Kolwezi, épicentre des ambitions industrielles congolaises, a servi de cadre à une intervention remarquée de la Première Ministre Judith Suminwa lors du Katanga Business Meeting 2025. Entre promesses de transformation économique et rappels des défis sécuritaires, son discours dessine une feuille de route aux contours aussi ambitieux que périlleux.
Alors que le corridor de Lobito est présenté comme le catalyseur d’une nouvelle ère économique, la Cheffe du Gouvernement a déployé une rhétorique habile, mêlant pragmatisme industriel et appels à l’unité nationale. « Ce n’est pas un simple couloir d’exportation, mais l’artère vitale de projets structurants », a-t-elle martelé, esquissant une vision où trains et barges transporteront davantage que des minerais. Mais cette projection idyllique bute sur un présent énergétique défaillant : comment concilier développement ferroviaire et déficit chronique en électricité ? La promesse de micro-centrales hydroélectriques et photovoltaïques sonne comme un aveu implicite des limites du réseau national.

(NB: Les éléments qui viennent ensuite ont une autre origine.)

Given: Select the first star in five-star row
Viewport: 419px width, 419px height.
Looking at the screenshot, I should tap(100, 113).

Sur le front sécuritaire de l’Est, le ton s’est fait plus grave. Évoquant « des millions de morts en trente ans de crise », Judith Suminwa a brandi l’étendard des processus de paix successifs – de Luanda à Doha – tout en reconnaissant leur inefficacité relative. Son appel à l’union nationale, « bouclier contre les divisions », résonne étrangement dans une province du Lualaba présentée en modèle de stabilité. N’y aurait-il pas ici un paradoxe à vanter les mérites d’une paix locale tout en mobilisant pour une guerre lointaine ?

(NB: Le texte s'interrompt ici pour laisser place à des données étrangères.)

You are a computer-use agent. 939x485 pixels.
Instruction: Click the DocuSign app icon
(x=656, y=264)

Le dossier des creuseurs artisanaux révèle une autre tension. En préconisant leur regroupement en coopératives, le gouvernement tente de concilier formalisation économique et protection sociale. Mais cette stratégie suffira-t-elle à endiguer l’exploitation informelle qui mine depuis des décennies le secteur minier congolais ? La promesse de zones réservées aux artisans sonne comme un compromis fragile entre intérêts industriels et réalités socio-économiques.
Les échanges avec Washington ajoutent une dimension géostratégique au tableau. En évoquant les « erreurs passées » de contrats déséquilibrés, la Première Ministre lance un avertissement à peine voilé : la RDC entendra désormais négocier d’égal à égal. Mais cette fermeté affichée tiendra-t-elle face aux appétits des puissances minières mondiales ?
Au final, le gouvernement Suminwa semble naviguer entre deux eaux : d’un côté, un volontarisme affiché sur les grands projets structurants ; de l’autre, la gestion au jour le jour de crises multiséculaires. La réussite de cet équilibre précaire dépendra autant de la mobilisation des partenaires internationaux que de la capacité à transformer les discours en réalisations tangibles. L’avenir dira si le corridor de Lobito deviendra le symbole d’une véritable transformation industrielle ou simplement une nouvelle route pour l’extraction des ressources congolaises.